↓
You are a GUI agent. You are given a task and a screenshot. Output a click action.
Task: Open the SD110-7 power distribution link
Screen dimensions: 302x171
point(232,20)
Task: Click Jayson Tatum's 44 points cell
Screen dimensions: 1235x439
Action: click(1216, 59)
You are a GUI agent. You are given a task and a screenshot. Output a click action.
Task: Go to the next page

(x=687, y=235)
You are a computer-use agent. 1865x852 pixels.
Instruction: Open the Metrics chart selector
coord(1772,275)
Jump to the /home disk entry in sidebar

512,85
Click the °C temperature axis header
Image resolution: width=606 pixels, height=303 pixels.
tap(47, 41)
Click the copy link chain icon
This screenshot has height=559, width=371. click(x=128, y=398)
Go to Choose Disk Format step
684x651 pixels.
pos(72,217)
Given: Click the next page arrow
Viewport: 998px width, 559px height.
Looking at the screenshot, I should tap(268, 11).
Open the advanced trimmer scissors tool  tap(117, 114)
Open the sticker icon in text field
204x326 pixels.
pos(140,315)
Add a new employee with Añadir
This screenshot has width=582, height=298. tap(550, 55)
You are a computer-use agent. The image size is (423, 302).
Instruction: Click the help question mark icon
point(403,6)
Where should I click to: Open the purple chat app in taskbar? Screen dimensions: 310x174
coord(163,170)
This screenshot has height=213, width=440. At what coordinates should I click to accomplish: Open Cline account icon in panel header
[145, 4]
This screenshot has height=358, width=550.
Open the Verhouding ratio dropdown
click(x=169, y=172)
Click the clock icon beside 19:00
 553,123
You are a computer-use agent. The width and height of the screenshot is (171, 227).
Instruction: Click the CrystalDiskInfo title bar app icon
↑
WHAT TO WORK ON:
Please work out the number of lines in the listing that hold "agent". Nothing besides the number is wanted.

ANSWER FOR THIS EXERCISE:
5